The main advantage of a smart card is the ability to protect internal data from unauthorized access and modification of information. Information can only be accessed through a serial interface that is connected to the operating system. Therefore, all data is safely stored in the internal chip of the smart card. To limit memory read / write operations and operating states of the smart card, both hardware and software functions can be used, which makes it possible to implement the necessary data protection mechanisms according to the initial requirements of the application.
Smart Card hardware components
Depending on the type of built-in integrated circuit, there are two groups of smart cards: cards with an integrated memory circuit and cards with an integrated microcontroller circuit. Integrated memory cards (memory cards) are used to store information from various applications. Memory on these types of cards can be free to access or contain access control schemes to the card’s memory to limit and protect data read and write operations. The memory is usually an electrically erasable programmable read-only memory device (EEPROM).

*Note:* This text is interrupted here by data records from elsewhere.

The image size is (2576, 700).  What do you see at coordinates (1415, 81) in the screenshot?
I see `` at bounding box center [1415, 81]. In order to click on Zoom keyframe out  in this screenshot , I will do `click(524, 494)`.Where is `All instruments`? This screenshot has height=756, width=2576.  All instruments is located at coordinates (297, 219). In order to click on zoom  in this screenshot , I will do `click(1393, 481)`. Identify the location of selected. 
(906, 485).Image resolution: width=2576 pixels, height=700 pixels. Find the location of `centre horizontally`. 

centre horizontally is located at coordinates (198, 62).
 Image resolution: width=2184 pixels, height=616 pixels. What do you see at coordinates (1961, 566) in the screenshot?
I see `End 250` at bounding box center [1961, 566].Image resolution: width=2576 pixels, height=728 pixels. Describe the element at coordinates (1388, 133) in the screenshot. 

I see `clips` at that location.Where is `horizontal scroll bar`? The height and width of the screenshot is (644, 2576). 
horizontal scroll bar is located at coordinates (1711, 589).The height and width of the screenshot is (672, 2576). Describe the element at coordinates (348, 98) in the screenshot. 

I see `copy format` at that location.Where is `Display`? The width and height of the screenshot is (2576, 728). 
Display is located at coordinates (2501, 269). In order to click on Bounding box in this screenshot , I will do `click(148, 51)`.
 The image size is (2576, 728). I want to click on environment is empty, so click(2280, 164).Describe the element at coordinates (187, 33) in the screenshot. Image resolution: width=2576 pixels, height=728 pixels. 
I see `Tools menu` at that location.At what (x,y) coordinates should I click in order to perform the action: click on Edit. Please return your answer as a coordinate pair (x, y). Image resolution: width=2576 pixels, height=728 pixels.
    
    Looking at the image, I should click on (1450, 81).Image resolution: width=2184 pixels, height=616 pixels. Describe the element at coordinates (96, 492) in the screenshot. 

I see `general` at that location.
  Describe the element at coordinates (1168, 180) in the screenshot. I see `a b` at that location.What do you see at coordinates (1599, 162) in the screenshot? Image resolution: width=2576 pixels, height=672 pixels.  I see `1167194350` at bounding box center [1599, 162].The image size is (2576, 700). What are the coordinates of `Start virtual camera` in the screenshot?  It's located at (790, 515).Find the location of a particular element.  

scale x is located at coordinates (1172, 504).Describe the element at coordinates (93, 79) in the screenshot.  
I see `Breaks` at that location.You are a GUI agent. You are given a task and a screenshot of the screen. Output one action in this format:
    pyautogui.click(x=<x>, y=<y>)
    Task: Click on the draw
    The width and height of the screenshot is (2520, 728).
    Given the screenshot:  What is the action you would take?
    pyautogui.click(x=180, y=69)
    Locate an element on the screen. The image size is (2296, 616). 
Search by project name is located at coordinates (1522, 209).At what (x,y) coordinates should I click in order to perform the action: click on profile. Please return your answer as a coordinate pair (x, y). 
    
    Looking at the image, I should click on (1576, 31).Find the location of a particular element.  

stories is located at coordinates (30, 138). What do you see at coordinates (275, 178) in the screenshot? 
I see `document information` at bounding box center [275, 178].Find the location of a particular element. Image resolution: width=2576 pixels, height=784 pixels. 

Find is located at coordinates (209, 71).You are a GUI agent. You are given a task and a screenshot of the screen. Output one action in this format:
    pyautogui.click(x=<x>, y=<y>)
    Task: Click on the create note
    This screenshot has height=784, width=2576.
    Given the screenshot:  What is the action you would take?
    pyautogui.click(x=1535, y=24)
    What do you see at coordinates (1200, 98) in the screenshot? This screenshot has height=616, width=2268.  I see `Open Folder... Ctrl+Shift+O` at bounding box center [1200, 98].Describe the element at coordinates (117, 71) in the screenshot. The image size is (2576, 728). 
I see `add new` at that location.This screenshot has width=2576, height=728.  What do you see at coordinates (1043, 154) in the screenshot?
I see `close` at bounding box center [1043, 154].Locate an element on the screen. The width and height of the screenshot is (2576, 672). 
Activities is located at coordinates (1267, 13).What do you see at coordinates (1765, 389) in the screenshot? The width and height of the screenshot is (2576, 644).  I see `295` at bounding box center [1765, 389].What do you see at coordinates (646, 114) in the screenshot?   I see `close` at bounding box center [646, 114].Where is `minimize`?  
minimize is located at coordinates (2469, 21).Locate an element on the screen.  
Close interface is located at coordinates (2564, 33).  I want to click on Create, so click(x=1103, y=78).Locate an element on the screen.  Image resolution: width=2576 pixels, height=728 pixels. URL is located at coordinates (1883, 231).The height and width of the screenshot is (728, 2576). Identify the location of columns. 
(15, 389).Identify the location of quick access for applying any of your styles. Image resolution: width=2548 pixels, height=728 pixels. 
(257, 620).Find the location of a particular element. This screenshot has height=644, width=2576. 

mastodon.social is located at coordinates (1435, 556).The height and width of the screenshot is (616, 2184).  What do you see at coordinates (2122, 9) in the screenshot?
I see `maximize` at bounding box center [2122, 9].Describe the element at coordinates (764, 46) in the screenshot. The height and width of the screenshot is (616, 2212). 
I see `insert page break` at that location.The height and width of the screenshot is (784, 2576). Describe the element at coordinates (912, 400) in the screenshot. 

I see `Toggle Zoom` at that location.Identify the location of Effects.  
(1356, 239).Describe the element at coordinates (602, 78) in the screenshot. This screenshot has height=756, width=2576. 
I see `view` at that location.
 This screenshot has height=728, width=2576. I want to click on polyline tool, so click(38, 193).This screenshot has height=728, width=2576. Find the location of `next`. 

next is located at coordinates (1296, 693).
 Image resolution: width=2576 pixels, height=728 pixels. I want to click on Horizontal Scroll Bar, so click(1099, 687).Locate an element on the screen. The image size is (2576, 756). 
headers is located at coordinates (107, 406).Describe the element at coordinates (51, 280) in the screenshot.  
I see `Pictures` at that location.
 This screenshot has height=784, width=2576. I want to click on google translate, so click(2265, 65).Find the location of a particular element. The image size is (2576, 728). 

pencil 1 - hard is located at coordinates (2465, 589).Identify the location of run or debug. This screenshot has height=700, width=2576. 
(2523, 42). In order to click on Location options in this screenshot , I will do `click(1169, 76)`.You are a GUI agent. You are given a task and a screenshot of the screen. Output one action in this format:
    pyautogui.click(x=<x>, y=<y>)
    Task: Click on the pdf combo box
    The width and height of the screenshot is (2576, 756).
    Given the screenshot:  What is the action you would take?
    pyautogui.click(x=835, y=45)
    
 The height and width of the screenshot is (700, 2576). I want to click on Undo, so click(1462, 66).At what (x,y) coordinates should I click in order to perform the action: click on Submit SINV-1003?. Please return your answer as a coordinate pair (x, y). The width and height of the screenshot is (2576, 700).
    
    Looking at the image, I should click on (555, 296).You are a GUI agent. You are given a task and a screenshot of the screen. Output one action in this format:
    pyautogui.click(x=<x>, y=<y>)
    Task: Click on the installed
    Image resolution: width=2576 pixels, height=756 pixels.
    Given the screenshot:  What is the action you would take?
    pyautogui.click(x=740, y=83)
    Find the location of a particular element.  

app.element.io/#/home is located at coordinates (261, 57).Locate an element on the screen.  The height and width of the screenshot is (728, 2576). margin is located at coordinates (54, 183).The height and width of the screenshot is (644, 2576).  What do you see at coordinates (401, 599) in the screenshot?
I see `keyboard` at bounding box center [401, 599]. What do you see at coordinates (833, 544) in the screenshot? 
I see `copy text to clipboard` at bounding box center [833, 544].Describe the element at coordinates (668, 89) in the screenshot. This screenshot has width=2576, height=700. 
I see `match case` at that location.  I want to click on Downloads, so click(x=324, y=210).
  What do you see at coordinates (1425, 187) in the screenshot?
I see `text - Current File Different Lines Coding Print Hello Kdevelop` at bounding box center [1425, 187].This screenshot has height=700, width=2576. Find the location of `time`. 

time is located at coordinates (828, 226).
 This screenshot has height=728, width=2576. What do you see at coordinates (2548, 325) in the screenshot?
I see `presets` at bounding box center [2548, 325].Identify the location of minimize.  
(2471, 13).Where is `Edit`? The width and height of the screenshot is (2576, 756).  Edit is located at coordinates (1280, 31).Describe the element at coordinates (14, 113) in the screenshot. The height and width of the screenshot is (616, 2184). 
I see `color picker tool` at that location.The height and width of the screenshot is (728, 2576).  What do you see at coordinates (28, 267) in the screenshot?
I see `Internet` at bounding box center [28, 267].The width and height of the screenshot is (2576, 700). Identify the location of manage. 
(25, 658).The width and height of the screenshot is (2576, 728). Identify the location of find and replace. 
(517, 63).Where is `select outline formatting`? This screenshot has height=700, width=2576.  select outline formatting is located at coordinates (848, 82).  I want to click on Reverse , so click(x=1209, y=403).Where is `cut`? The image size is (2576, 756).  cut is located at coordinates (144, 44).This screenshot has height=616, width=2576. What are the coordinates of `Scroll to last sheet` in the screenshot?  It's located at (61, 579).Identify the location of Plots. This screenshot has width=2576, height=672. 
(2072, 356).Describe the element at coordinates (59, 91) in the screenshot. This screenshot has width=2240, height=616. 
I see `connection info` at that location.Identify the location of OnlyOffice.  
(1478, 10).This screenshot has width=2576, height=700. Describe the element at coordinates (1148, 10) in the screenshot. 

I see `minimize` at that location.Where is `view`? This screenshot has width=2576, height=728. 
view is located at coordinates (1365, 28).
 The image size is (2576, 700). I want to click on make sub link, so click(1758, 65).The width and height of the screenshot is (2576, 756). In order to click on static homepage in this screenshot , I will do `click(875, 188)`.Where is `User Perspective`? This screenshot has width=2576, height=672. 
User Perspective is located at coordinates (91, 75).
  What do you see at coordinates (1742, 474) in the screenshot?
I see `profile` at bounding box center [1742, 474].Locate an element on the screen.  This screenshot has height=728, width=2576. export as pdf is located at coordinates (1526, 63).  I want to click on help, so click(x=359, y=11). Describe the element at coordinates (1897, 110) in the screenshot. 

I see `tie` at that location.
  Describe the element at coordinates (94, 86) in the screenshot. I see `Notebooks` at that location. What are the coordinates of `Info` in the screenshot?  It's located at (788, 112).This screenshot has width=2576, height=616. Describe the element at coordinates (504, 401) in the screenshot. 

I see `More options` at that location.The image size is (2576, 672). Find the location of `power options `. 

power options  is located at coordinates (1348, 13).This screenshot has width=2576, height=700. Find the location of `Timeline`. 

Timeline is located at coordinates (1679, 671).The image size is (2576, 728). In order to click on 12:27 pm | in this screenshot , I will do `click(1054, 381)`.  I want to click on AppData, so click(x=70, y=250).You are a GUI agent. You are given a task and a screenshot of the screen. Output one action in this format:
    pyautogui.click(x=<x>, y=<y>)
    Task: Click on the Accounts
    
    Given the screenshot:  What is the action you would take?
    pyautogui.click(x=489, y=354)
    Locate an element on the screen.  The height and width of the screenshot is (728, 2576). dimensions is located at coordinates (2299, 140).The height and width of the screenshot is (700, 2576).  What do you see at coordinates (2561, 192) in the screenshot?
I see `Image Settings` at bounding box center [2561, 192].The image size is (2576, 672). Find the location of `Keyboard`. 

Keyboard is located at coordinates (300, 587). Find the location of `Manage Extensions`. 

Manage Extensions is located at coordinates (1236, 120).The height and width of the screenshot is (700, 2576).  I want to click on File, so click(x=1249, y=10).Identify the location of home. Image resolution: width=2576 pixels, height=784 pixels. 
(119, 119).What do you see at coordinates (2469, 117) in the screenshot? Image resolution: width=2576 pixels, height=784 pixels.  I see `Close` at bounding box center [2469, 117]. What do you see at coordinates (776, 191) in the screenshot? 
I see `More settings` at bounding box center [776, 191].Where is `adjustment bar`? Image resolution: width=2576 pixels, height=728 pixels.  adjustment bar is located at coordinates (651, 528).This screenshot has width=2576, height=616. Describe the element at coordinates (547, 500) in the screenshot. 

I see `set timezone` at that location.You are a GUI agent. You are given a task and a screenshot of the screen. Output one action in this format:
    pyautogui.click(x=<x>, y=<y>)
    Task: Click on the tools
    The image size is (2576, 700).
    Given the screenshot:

In some new developments of cards with a memory chip, security is improved: more complex security schemes are used that can perform simple encryption; a memory addressing scheme is introduced that requires a common secret between the terminal that writes to the card chip and the card itself. Cards with a microcontroller integrated circuit (microprocessor cards), unlike cards with memory, contain a microcontroller with a special program or a small operating system that allows you to convert data according to a certain algorithm, protect the information stored on the card during transmission, reading and writing.
The core of a chip in a microprocessor card is the central processing unit, which is usually surrounded by additional functional blocks: a coprocessor, ROM, EEPROM, RAM, and an I/O port. As an example of the use of smart cards, we can cite the project of the working time accounting system (SURV) implemented by us for the company “Trans-Prom”, which produces personal protective equipment and workwear of various types, and this SURV was integrated into the existing security system of the Customer. The EEPROM memory is part of both the memory card IC and the microcontroller IC of the microprocessor smart card. Therefore, it is advisable to consider the EEPROM in more detail as part of the functional blocks of the microcontroller IC.
One of the main methods of using smart cards is the possibility of using them as a reliable individual storage device for electronic digital signatures. It is worth noting that in many countries, a smart card is used as a unit of health insurance. The mass use of contactless cards has led to the fact that they are already used as electronic travel cards for various types of transport in many countries of the world. Smart cards have many advantages over cards that have a magnetic stripe. For example, the memory capacity of smart cards is much higher than that of magnetic stripe cards. Currently, smart cards are produced with a memory capacity of several megabytes, and this value increases with each new model of the internal smart card chip.